BEGIN

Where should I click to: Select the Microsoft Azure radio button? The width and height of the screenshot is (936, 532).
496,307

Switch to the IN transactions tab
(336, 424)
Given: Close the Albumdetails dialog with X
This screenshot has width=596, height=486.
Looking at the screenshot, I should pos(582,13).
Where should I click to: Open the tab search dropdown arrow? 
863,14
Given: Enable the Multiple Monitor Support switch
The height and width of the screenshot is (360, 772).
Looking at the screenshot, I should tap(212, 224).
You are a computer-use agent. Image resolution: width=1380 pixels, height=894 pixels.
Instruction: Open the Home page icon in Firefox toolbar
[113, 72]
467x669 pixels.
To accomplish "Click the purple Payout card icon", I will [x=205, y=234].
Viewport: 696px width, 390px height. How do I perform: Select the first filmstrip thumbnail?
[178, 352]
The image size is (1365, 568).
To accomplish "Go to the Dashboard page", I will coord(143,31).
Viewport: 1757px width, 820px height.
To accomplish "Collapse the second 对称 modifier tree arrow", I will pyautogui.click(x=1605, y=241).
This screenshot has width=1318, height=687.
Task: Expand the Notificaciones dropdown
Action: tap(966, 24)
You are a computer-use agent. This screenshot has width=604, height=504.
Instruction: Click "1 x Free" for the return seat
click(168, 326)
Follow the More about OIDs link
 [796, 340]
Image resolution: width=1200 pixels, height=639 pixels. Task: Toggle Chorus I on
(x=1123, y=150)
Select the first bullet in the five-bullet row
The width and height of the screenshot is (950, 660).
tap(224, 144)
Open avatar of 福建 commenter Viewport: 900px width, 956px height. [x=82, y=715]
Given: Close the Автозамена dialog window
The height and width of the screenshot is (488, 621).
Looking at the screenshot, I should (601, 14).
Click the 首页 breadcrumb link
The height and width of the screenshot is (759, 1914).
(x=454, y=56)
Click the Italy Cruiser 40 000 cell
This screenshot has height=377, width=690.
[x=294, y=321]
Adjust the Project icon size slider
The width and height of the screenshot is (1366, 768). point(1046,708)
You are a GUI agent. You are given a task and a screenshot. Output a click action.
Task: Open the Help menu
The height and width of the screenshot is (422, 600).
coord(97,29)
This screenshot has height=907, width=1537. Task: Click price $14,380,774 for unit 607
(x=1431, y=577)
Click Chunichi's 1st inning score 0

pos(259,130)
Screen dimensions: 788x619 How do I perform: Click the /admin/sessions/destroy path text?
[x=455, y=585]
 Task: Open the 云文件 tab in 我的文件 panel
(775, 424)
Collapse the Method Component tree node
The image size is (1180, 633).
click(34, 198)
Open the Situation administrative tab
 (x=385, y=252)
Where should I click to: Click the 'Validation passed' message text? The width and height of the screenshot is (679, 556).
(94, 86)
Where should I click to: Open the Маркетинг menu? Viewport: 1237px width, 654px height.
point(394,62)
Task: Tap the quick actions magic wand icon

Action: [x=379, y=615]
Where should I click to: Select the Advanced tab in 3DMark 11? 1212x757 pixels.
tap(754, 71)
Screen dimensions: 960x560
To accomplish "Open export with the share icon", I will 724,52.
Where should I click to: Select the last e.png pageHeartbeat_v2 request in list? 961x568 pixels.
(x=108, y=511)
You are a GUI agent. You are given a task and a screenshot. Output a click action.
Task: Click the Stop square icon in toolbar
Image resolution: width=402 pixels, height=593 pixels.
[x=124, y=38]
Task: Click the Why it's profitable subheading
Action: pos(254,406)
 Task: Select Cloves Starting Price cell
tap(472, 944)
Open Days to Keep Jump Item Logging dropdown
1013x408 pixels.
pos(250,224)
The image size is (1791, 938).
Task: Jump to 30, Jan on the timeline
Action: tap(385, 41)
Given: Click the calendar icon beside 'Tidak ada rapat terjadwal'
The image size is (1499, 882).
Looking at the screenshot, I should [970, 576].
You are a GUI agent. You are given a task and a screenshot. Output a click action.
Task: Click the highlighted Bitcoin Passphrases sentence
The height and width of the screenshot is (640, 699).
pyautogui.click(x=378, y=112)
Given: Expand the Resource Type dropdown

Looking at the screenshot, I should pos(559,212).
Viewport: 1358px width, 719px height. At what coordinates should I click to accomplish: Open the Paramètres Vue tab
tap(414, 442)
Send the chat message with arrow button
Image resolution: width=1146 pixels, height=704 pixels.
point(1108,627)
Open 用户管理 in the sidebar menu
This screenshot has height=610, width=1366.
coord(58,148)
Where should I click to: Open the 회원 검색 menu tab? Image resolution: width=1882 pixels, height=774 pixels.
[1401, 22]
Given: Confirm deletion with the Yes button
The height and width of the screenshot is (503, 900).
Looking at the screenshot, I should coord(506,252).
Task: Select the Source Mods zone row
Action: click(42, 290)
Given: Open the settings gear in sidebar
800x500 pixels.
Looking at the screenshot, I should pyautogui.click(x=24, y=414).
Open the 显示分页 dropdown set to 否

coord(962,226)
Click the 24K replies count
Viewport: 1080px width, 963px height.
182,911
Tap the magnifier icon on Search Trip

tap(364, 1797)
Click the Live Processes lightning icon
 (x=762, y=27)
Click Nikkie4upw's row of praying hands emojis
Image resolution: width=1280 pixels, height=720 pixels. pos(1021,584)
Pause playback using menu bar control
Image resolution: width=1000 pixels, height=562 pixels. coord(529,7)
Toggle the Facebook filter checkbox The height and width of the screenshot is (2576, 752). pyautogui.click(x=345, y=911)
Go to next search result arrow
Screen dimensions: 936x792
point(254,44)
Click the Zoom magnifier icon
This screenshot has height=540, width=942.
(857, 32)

END

● WHAT YOU ARE ASKED TO DO
Could you find every line in the records above that contains the word "computer" and copy it?

● REPLY TO THE TASK
You are a computer-use agent. Image resolution: width=1380 pixels, height=894 pixels.
You are a computer-use agent. This screenshot has width=604, height=504.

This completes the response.